In what may be one of the most under-reported stories of the debt ceiling talks, Politico’s Jen Haberkorn notes that before negotiations broke down on Friday evening, President Obama and Speaker of the House John Boehner tentatively agreed to gradually raise the Medicare eligibility age as part of a “grand bargain” to increase the nation’s borrowing limit:
Details of the plan were not yet finalized before the Obama-Boehner talks collapsed on Friday. But in general, the agreement called for very gradually increasing the eligibility age from 65 to 67 over about two decades, according to administration and Republican congressional sources.
One pathway would call for increasing the age by one month per year beginning in 2017 until it reached 66 in 2029. In 2030, it would increase two months per year until it hit 67.
The administration’s willingness to entertain the idea may have given “a controversial idea more legitimacy and high-profile support than it’s ever gotten before,” Haberkorn observes, and it is likely to rile progressives who question the wisdom of the compromise.

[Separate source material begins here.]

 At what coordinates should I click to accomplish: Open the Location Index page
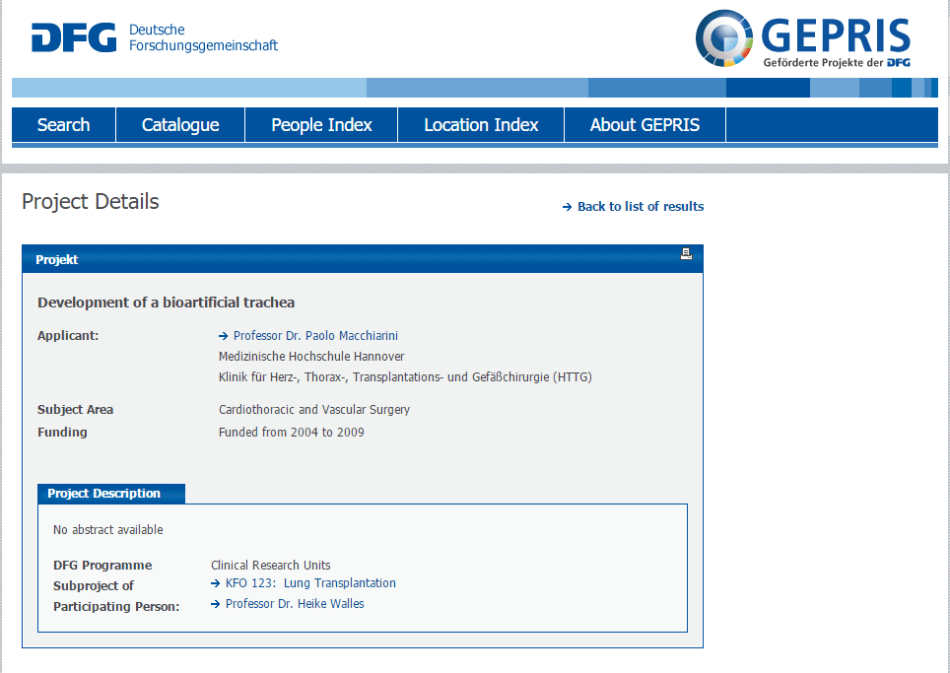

Jacob Hacker, political science professor at Yale University, has called the scheme “the single worst idea for Medicare reform” since it “saves Medicare money only by shifting the cost burden onto older Americans caught between the old eligibility age and the new, as well as onto the employers and states that help fund their benefits.” Worse still, some seniors between the ages of 65 and 67 could “end up uninsured,” the Center on Budget And Policy Priorities’ Edwin Park predicted. Individuals “with incomes too high for premium subsidies in the exchange and those who qualify for only modest subsidies” could be priced out of affordable coverage, he warned.

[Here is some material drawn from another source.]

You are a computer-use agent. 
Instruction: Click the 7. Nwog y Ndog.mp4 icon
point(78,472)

According to the Kaiser Family Foundation, raising the eligibility age to 67 would cause an estimated net increase of $5.6 billion in out-of-pocket health insurance costs for beneficiaries who would have been otherwise covered by Medicare. Seniors in Medicare Part B would also face a 3 percent premium increase, the study found, since younger and healthier enrollees would be routed out of Medicare and into private insurance. Beneficiaries in health care reform’s exchanges would see a similar spike in premiums with the addition of the older population.
Federal cost savings, meanwhile, would be slim. The Congressional Budget Office studied the proposal when it was part of the House GOP’s budget plan and found it “would have little effect on the trajectory of Medicare’s long-term spending…because younger beneficiaries are healthier and thus less costly than the program’s average beneficiary.”